2019-2020 sezonunun ilk yarısı bizim adımıza bittiğine göre, geçirdiğimiz yarım sezonu objektif şekilde ve alt kümeler halinde inceleyebiliriz.
öncelikle yaz transfer sezonunu göz önünde bulunduralım. gerek mali şartlarımızın sıkıntı arz etmesi gerekse de ffp nedeni ile ciddi bir transfer bütçemiz yoktu ama bir önceki sezonu şampiyon olarak tamamlarken bile, oyun planımızdaki eksiklikler objektif her galatasaray taraftarının farkında olduğu olgulardı. sezon biterken hepimiz genel olarak şu şekilde düşünüyorduk; ilk on birimizden gidecek futbolcularımız belli, takımın ana iskeleti için yapılması gerekenler belli, eminiz ki yönetim ve teknik kadro hazırlıkları tamamlamıştır, uzun sürmeyecek ve nokta atışı yapılacak transfer maratonu ile gerek lige gerekse de avrupa' ya hazır oluruz.
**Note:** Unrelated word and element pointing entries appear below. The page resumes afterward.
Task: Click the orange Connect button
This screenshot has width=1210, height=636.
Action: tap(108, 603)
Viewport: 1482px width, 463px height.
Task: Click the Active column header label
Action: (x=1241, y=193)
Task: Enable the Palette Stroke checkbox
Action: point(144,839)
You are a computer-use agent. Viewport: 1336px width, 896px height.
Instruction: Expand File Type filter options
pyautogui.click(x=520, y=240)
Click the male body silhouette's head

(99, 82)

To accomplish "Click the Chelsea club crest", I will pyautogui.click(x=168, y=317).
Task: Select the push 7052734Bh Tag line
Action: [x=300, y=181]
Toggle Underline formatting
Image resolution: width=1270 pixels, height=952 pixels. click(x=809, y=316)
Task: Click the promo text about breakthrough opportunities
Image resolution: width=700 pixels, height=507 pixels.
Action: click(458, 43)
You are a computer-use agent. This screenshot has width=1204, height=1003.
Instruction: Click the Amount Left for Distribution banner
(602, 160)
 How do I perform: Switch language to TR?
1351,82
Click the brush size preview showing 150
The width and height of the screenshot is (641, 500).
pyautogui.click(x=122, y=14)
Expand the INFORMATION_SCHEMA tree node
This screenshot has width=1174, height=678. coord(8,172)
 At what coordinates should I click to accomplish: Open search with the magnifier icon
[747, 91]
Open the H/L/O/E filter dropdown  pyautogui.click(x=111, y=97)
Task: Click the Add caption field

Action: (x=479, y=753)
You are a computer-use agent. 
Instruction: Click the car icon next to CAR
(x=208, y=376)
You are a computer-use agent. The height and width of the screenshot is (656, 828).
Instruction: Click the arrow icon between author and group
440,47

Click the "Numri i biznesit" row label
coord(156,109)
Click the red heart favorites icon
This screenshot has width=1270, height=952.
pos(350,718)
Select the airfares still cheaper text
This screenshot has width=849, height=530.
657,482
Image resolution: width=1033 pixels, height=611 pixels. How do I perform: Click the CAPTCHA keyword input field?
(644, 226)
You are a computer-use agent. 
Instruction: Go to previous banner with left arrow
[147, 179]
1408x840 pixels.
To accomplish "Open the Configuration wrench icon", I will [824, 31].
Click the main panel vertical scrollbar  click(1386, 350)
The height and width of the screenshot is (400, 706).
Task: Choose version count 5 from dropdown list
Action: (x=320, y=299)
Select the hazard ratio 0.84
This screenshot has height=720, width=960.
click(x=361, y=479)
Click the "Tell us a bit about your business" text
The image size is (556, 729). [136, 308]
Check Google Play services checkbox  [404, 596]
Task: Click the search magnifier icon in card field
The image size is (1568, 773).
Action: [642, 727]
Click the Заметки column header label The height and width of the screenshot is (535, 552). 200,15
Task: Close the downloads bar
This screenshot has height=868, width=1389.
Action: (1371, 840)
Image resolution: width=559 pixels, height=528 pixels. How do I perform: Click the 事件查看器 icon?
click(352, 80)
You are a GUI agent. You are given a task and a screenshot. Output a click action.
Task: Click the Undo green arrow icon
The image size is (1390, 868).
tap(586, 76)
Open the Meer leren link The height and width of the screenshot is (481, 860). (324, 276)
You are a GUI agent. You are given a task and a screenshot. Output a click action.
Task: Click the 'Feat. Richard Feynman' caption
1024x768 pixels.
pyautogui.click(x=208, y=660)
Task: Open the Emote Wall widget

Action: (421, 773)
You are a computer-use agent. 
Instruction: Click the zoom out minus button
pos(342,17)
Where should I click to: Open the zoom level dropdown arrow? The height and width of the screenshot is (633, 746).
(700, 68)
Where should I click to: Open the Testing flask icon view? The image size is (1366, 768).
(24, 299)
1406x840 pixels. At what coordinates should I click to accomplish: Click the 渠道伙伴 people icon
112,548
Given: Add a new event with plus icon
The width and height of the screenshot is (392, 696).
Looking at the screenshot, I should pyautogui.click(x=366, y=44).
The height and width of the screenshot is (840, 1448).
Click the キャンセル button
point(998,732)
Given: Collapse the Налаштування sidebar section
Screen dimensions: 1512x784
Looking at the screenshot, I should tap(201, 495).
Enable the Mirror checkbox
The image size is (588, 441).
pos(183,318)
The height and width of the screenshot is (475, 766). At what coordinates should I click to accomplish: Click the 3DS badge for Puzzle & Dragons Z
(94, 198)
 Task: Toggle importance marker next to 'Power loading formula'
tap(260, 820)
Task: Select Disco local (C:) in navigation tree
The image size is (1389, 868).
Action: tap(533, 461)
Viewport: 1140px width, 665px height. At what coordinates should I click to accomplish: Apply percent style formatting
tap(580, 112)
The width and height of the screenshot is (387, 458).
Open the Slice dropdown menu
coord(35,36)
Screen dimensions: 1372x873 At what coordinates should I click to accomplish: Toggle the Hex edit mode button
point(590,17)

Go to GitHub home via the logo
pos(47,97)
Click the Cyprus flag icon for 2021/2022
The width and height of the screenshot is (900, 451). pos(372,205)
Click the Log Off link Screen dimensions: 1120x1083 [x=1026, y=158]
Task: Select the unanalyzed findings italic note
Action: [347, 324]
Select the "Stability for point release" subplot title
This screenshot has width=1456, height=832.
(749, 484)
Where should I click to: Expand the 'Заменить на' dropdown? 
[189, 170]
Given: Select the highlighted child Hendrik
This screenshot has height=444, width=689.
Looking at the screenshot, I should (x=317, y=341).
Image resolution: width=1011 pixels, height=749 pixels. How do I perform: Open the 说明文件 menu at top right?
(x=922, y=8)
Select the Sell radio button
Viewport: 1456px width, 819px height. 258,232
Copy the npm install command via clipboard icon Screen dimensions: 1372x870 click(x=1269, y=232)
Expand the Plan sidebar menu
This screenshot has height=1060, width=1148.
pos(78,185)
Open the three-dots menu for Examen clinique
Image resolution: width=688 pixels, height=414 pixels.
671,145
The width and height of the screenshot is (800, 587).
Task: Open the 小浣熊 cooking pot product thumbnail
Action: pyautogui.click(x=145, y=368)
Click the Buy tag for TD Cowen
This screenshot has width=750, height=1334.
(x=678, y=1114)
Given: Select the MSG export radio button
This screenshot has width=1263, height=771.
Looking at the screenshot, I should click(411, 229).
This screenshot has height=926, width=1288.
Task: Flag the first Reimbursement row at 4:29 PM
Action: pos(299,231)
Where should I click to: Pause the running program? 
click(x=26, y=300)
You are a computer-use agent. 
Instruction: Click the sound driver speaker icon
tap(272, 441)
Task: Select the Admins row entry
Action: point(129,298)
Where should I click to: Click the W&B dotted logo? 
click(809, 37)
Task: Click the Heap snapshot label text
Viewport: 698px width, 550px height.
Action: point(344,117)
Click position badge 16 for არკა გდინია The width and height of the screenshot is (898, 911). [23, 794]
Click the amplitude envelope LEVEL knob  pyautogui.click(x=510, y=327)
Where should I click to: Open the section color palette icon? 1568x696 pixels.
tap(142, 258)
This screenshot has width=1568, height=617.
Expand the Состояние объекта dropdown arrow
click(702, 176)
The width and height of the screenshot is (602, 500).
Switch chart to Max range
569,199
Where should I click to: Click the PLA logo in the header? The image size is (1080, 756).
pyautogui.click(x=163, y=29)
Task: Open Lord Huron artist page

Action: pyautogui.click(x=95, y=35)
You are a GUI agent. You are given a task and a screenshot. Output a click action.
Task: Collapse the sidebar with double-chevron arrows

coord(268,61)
maalesef kazın ayağının öyle olmadığı transfer sezonu başlayınca anlaşıldı. ubermensch olan yöneticilerimizin transfer planı tamamı ile diagne' yi 10+ milyon euro' ya sat, sonra da bu para ile transferler yap, bunu da her mecrada bağıra bağıra duyur şeklindeydi. bunun hazırlıkları yapılırken sevilla' da oynayan benega için basında adımıza bir çok şey yazıldı çizildi - gelse gerçekten faydalı olurdu o ayrı - ama yazılan şeyler genellikle manşet kabartmak ya da sosyal medyada etkileşim almak için ortaya atılan asparagaslardan ibaretti. bu sürede fatih hocanın da belhanda' nın satışına izin vermemesi, gerek son sezon ortaya koyduğu oyun ve afrika kupası zaferi nedeni ile feghouli herhangi bir şekilde satılacak oyuncu olarak düşünülmedi.
benega için sevilla ile görüşülüyor, geldi gelecek derken fernando reges' i sevilla' ya sattık - az ya da çok bonservis ile konumuz o değil - ve sonrasında transferde çok garip bir süreç başladı. ortaya atılan falcao ismi taraftarı heyecanlandırdı, diagne ha gitti ha gidiyor, araplar alacak, katarlılar alacak, uçacak kaçacak derken haftalar haftaları kovaladı. son sezon kiralık oynayan ve katkı gördüğümüz onyekuru takımımızdan ayrılıp monaco' ya bonservisi ile satıldı. transfer sezonu kapanmaya yaklaşırken diagne elde kalacak gibi görünüyordu ve son anda belçika' ya kiralık gitti ve biz de falcao' yu getirebildik. falcao ile birlikte kağıt üzerinde eşsiz görünen transferler yaptık, babel-nzonzi-seri-lemina-andone-falcao transferleri ile kağıt üzerinde son yılların en korku veren takımını kurmuş gibi göründük.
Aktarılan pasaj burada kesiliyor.